_Task to carry out_
Could you print, exactly as they stand, the lines from the one holding "The width and height of the screenshot is (493, 277)." to the end of the data below, and nothing more?

####

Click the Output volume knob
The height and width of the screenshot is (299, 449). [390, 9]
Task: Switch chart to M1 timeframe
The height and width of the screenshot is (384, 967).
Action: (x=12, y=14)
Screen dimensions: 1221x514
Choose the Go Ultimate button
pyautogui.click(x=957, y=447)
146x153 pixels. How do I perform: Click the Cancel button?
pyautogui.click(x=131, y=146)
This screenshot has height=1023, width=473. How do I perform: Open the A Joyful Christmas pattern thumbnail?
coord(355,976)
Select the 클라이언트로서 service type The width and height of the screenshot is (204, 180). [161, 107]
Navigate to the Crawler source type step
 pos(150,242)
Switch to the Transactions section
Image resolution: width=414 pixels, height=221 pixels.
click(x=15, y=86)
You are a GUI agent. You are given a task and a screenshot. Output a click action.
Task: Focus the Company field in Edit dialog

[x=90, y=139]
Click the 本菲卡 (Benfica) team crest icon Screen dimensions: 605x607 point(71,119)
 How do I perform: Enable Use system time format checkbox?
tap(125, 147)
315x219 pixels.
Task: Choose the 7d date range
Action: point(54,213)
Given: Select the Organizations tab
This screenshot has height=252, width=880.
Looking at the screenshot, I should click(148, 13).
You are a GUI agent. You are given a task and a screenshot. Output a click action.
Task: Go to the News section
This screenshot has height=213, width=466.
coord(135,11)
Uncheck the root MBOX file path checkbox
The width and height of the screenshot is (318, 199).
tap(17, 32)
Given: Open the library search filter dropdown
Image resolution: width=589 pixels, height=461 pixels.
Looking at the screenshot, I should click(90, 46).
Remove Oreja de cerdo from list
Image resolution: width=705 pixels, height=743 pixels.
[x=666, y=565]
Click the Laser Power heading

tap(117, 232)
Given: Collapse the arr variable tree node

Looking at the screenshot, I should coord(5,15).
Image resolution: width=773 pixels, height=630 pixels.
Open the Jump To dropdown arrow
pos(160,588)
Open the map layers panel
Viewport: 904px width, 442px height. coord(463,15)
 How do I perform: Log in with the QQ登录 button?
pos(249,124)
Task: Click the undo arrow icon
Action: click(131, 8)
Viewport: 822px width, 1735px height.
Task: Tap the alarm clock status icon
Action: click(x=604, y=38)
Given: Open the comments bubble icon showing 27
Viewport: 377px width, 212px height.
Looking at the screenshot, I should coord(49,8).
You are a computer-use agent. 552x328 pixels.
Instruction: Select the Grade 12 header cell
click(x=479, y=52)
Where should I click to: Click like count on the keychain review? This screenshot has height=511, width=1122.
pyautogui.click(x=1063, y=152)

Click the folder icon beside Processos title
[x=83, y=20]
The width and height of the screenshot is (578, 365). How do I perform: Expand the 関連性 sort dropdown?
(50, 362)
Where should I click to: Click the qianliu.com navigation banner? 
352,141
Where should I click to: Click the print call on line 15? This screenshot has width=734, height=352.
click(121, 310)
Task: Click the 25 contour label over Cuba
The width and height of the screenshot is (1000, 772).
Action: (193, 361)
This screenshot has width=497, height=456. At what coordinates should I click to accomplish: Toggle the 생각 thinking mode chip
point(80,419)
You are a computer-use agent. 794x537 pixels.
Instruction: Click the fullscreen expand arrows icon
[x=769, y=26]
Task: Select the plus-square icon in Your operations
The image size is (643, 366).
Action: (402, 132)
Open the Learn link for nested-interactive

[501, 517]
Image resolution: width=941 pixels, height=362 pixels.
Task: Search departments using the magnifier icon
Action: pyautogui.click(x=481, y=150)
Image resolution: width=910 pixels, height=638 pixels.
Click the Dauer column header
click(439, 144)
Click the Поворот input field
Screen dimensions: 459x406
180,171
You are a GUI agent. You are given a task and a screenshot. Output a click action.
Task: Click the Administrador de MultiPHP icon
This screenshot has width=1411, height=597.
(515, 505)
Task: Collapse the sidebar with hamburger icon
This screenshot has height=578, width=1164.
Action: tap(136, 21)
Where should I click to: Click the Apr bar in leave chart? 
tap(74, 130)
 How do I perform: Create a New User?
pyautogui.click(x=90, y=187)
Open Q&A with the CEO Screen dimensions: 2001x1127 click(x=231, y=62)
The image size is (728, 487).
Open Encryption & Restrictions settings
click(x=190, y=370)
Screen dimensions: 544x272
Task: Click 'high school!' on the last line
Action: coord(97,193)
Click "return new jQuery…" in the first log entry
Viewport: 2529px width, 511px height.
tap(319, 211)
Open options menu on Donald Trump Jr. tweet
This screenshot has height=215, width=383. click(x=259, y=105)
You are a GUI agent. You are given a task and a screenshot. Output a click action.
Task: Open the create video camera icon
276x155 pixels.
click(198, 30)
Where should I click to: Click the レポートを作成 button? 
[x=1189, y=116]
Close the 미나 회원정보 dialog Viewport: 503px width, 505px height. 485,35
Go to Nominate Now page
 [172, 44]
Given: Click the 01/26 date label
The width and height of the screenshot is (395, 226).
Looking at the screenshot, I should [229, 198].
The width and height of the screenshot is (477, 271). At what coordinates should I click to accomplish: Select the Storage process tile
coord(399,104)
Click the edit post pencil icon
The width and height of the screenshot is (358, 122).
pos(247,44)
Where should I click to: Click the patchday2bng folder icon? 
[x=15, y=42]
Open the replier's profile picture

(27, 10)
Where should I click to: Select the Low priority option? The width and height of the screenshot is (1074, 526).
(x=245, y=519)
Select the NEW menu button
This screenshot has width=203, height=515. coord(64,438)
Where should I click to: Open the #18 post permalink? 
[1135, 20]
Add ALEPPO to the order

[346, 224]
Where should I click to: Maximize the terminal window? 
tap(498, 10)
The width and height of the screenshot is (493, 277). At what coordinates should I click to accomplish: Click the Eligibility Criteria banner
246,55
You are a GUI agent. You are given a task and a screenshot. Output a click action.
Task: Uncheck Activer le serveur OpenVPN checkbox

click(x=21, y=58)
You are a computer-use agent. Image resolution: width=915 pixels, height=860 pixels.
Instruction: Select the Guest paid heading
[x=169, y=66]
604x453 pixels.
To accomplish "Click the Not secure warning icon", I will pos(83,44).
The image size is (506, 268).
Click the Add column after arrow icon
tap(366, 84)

####

_Output of the exercise_
The width and height of the screenshot is (493, 277). At what coordinates should I click to accomplish: Click the Eligibility Criteria banner
246,55
You are a GUI agent. You are given a task and a screenshot. Output a click action.
Task: Uncheck Activer le serveur OpenVPN checkbox

click(x=21, y=58)
You are a computer-use agent. Image resolution: width=915 pixels, height=860 pixels.
Instruction: Select the Guest paid heading
[x=169, y=66]
604x453 pixels.
To accomplish "Click the Not secure warning icon", I will pos(83,44).
The image size is (506, 268).
Click the Add column after arrow icon
tap(366, 84)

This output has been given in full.